Meningkatnya jumlah wisatawan hingga berakhirnya masa panen produk holtikultura diprediksi bakal memicu inflasi di Provinsi Bali pada bulan November tahun 2022

Trisno Nugroho menjelaskan, Pada November 2022, Provinsi Bali diprakirakan mengalam tekanan inflasi yang mengikuti pola historis tahunan.

"Terutama disebabkan perkiraan peningkatan jumlah wisatawan, berakhirnya musim panen  hortikultura yang mengakibatkan turunnya ketersediaan pasokan," ungkap Trisno Nugroho dari keterangan tertulisnya Rabu (2/111/2022)

Trisno Nugroho melanjutkan, dampak lanjutan kenaikan harga BBM, serta kenaikan harga beras akibat berakhirnya musim panen dan kenaikan harga pupuk juga bakal mendorong  inflasi di bulan ini.

Sementara, tekanan inflasi tertahan akibat menurunnya harga kue kering berminyak seiring dengan kenaikan harga tepung terigu.

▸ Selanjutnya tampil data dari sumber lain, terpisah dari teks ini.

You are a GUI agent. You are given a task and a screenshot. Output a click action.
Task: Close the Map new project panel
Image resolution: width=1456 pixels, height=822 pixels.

Sejauh ini, TPID Provinsi dan Kabupaten/Kota di Bali senantiasa melakukan koordinasi  melakukan pemantauan harga dan pasokan, penyelenggaraan operasi pasar secara intensif.

Selain itu, peningkatan Kerjasama Antar Daerah (KAD) khususnya antara Perumda Kabupaten di Bali untuk memenuhi pasokan, serta pemanfaatan anggaran dari Biaya Tak Terduga (BTT) APBD untuk program pengendalian inflasi di Provinsi Bali.

Ditambahkan Trisno Nugroho, tekanan inflasi juga bersumber dari kenaikan tarif angkutan udara, angkutan antar kota, dan tarif kendaraan roda 4 online  yang mengalami efek domino dari kenaikan harga BBM.

Sementara itu, kelompok core inflation tercatat mengalami inflasi sebesar 0,24%, berbalik arah dibandingkan dengan bulan sebelumnya yang mengalami deflasi sebesar -0,14% (mtm).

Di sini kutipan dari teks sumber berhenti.